Oltre cento milioni di persone si trovano lungo questa fascia. I fenomeni più organizzati dovrebbero attivarsi nel pomeriggio di martedì 19, proprio lungo il fronte in spostamento, lo stesso che lunedì 18 maggio aveva già scatenato una minaccia di tornado sulle Pianure Centrali.
Per Iowa e Nebraska, va detto, arriva finalmente un po’ di respiro. Dopo i temporali violenti che andavano avanti senza tregua da venerdì 15 maggio, in quelle zone il cielo concede una pausa. Non così altrove.
Il caldo della costa est alimenta la macchina dei temporali
Davanti al fronte succede l’opposto. Un caldo da record sta arroventando il sudest del Paese, la fascia atlantica centrale e il Nordest, con temperature massime ben oltre i 32°C e punte prossime ai 37°C. Insomma, valori che con il calendario di maggio c’entrano poco.
E qui sta il punto. Tutto quel calore, tutta quell’umidità accumulata, non è solo disagio per chi lo vive, è carburante. È l’energia che il fronte freddo raccoglierà strada facendo, trasformandola in temporali violenti. I fenomeni più severi sono attesi sui Grandi Laghi orientali e sulle valli dell’Ohio e del Tennessee.
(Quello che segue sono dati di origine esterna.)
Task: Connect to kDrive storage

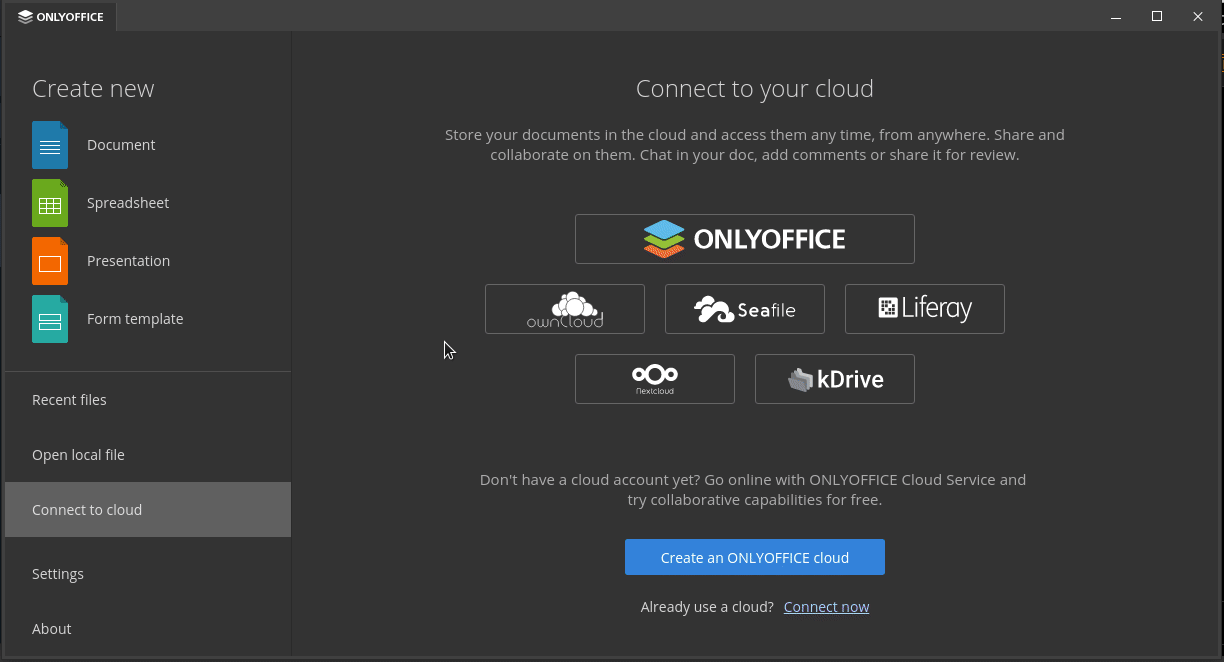Action: 834,379
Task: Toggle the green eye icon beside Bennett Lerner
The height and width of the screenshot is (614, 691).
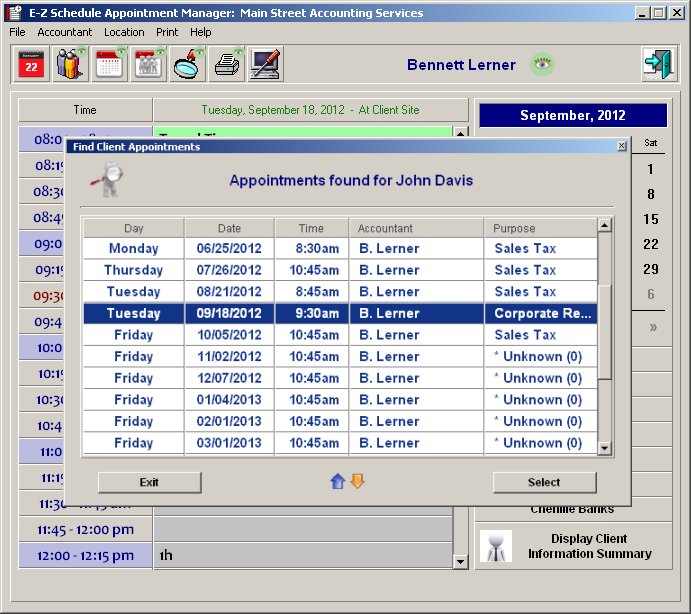Action: (542, 65)
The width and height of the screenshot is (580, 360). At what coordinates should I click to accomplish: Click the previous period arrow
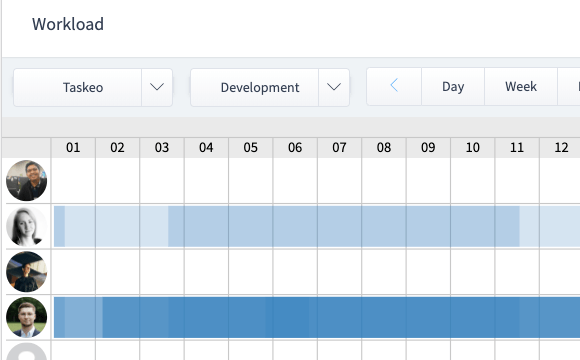(x=394, y=87)
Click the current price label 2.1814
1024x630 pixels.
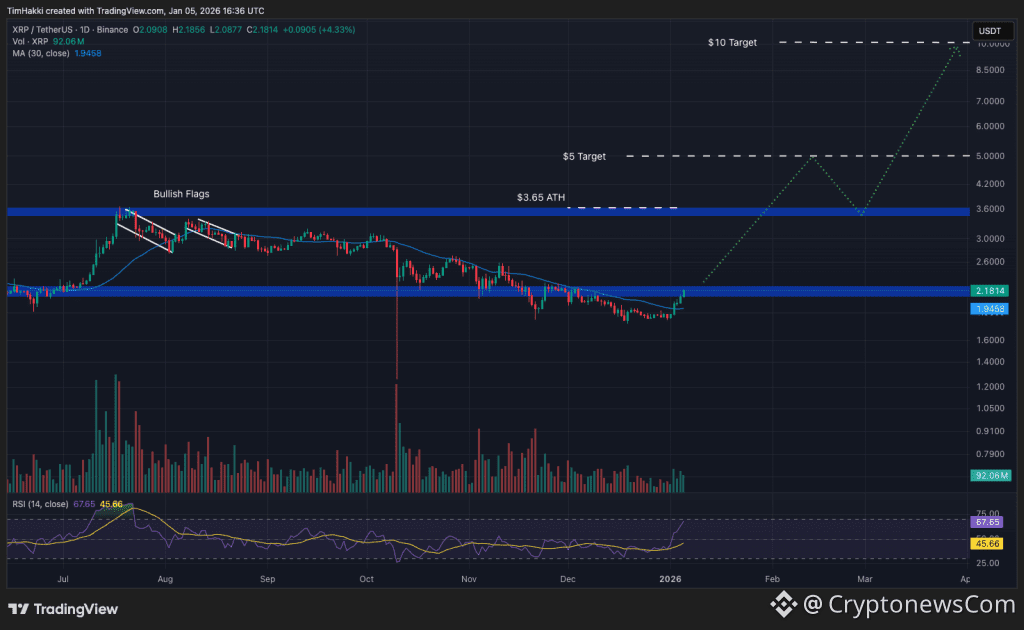click(990, 290)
Grandine di circa due centimetri e mezzo di diametro, raffiche di vento dannose, e qualche tornado che potrebbe annidarsi nella linea di groppi in formazione. Sulla grandine, però, anche in America si fanno stime, e poi leggiamo di grandinate con chichi enormi.
Texas ancora nel mirino
Il Texas non esce di scena. Resta dentro la zona a rischio, con la grandine grossa fino a cinque centimetri, indicata come pericolo principale per il settore settentrionale e centrale dello Stato nel corso di martedì. Chi conosce quelle pianure sa bene cosa significhi: blocchi di ghiaccio che bucano i tetti e mandano in frantumi i parabrezza, una scena che da quelle parti, come accade ogni primavera, non sorprende più nessuno.
Il centro meteorologico federale specializzato nella previsione dei fenomeni severi ha tracciato un rischio di livello 2 su 5 che corre letteralmente da confine a confine, dal Big Bend del Texas fino al Vermont settentrionale. Una sola, lunghissima striscia di allerta. Difficile trovarne di più eloquenti.
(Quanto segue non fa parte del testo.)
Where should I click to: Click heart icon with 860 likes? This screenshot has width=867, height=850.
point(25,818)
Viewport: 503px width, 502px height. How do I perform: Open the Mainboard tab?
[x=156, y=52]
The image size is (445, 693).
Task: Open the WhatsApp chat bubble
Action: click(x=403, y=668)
La svolta raggiungerà la costa atlantica, abbattendo la calura
Ma eccoc he ci sarà il momento che molti, a est, aspettano da giorni. Il fronte freddo dovrebbe raggiungere il Nordest entro mercoledì 20 maggio, spezzando finalmente l’ondata di caldo. Lo farà con grappoli di temporali in grado di scaricare forti raffiche di vento e grandine di grosse dimensioni lungo il corridoio dell’Interstate 95, da Boston fino a Richmond, in Virginia.
Sarà l’atto conclusivo di una maratona di maltempo iniziata mercoledì 13 maggio. Una settimana intera di temporali che hanno rincorso il Paese da ovest a est. Dopodiché, ci sarà per qualche giorno aria più fresca. Ma l’estate è lunga da trascorrere.